[Saved data entries]
[Start of section]
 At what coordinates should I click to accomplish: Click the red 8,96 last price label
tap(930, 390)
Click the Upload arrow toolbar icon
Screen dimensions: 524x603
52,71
[End of section]
§ Activity
The answer must be the complete set of entries, retyped exactly.

§ Response box
 At what coordinates should I click to accomplish: Click the red 8,96 last price label
tap(930, 390)
Click the Upload arrow toolbar icon
Screen dimensions: 524x603
52,71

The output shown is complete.